Voices From the Field

Through open communication and a mutual investment in solving a problem, one parent, school principal, and district-level family advocate helped bring about positive change in a Federal Way, Washington, middle school. Kelley O’Carroll and Angela Griffin write about the shared responsibility of co-constructing an effective solution and how this effort inspired a parent to advocate for the entire student body, not just her own child.

When Angela Griffin’s daughter was in the eighth grade, she and her family attended an end-of-year celebration. The family had been very excited for the event —extended family members traveled from far away to attend, Angela’s daughter had picked out a special semi-formal dress to wear, and Angela thought that the celebration would be a great way to help her daughter feel excited about her coming transition to high school. What they thought was going to be an inclusive graduation ceremony, however, turned out to be an awards ceremony, and Angela and her family felt growing frustration and disappointment as they watched other children receive awards while Angela’s daughter earned no special recognition of her own. Angela also noted that very few of the approximately 75 awardees that night were African-American.

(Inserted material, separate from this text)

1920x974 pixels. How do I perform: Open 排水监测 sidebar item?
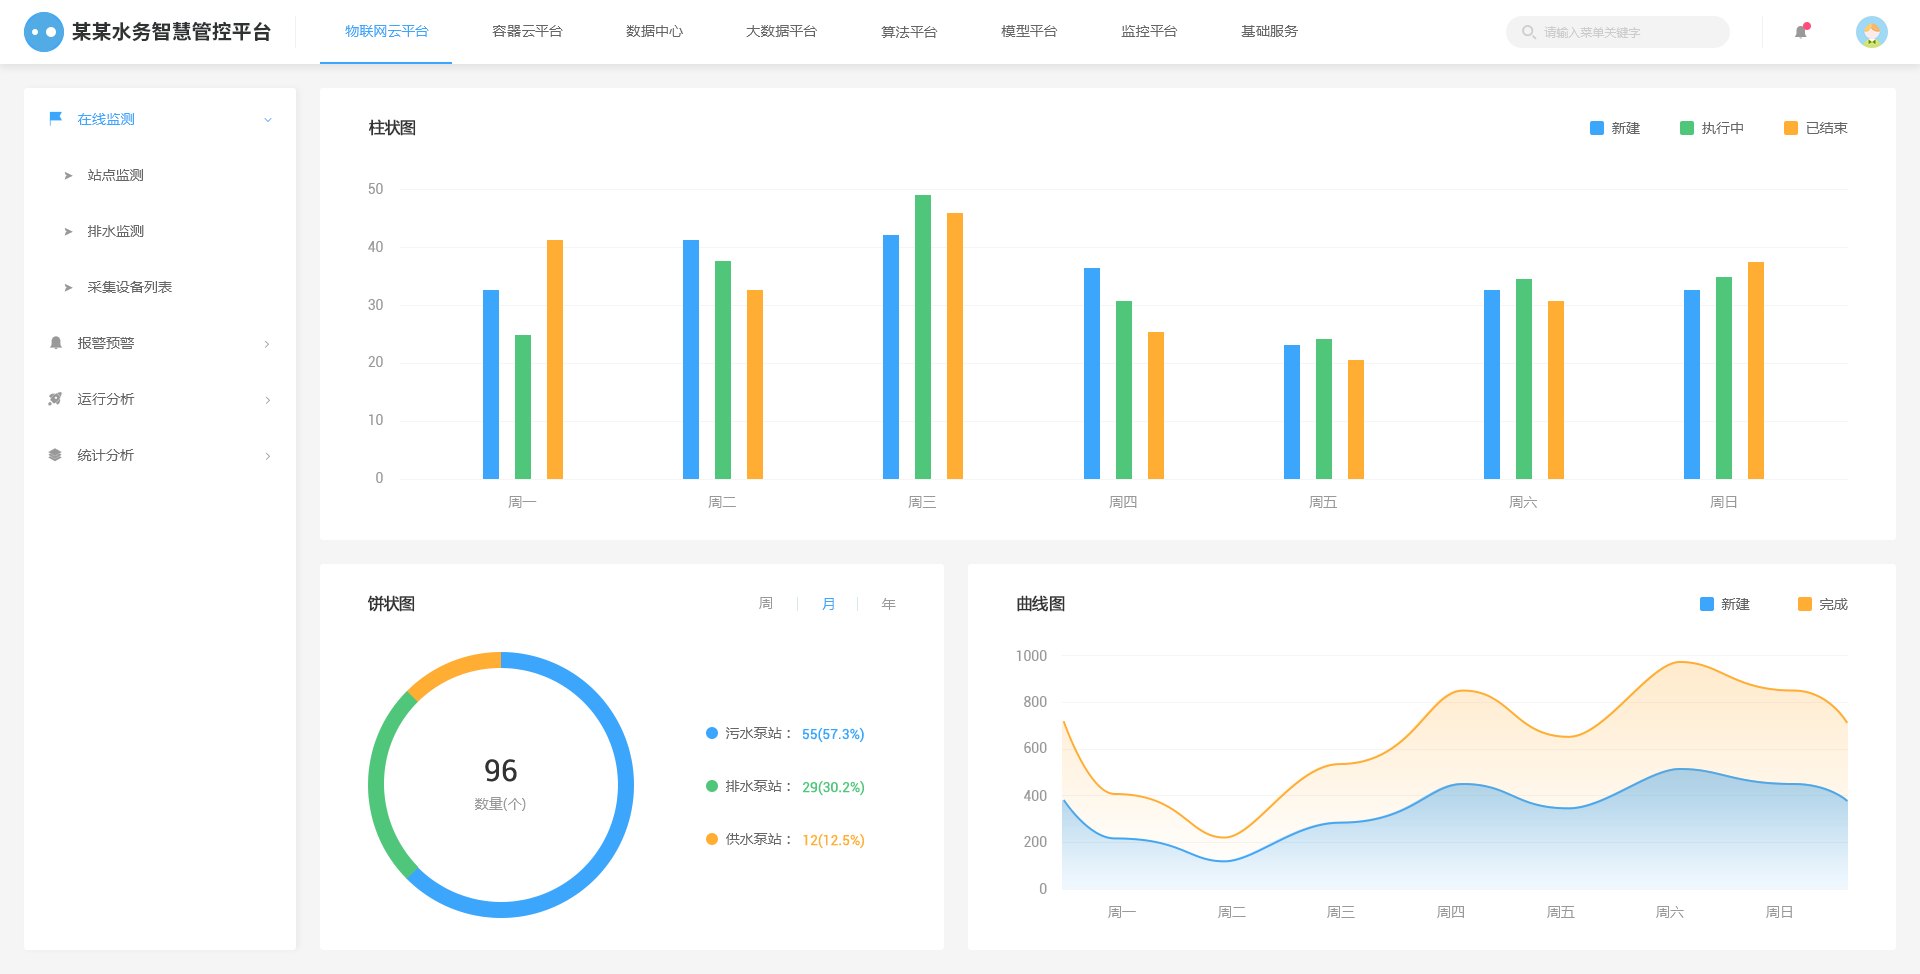[116, 231]
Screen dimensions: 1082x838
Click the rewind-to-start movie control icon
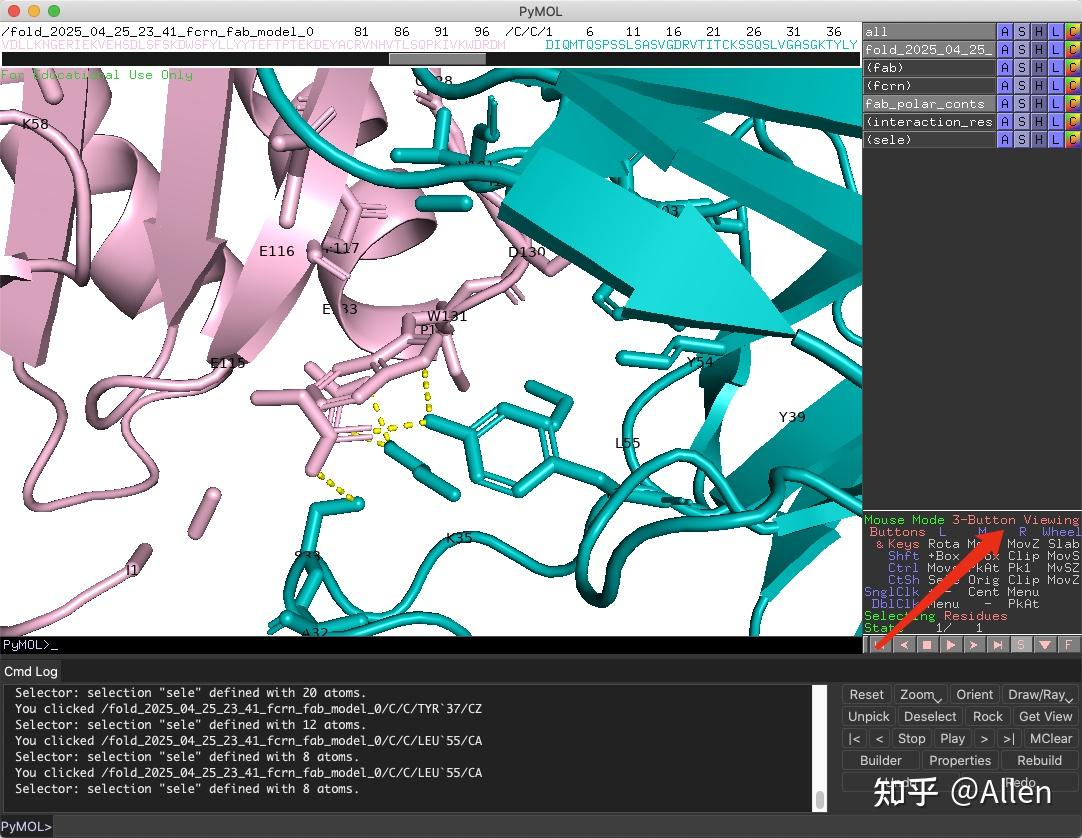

Disappointed about her own daughter’s experience and worried about the underrepresentation of the African-American student community in the awards ceremony, Angela approached the eighth grade staff and the school principal with her concerns. When she did not feel she received a satisfactory response, she reached out to the superintendent, who then connected Angela with Trise Moore, the district’s Family Partnership Advocate.

 “What Trise taught me was to come with a solution rather than just a problem,” says Angela. Trise asked Angela a series of brainstorming questions to prompt her to think about what she would like to see happen as a result of her complaint, what she might have done differently had she been in charge of the program, and how she could help the school staff identify steps they could take to provide better outcomes for all students, not only her daughter. When the school principal agreed to talk again, Angela arrived prepared to propose a solution. 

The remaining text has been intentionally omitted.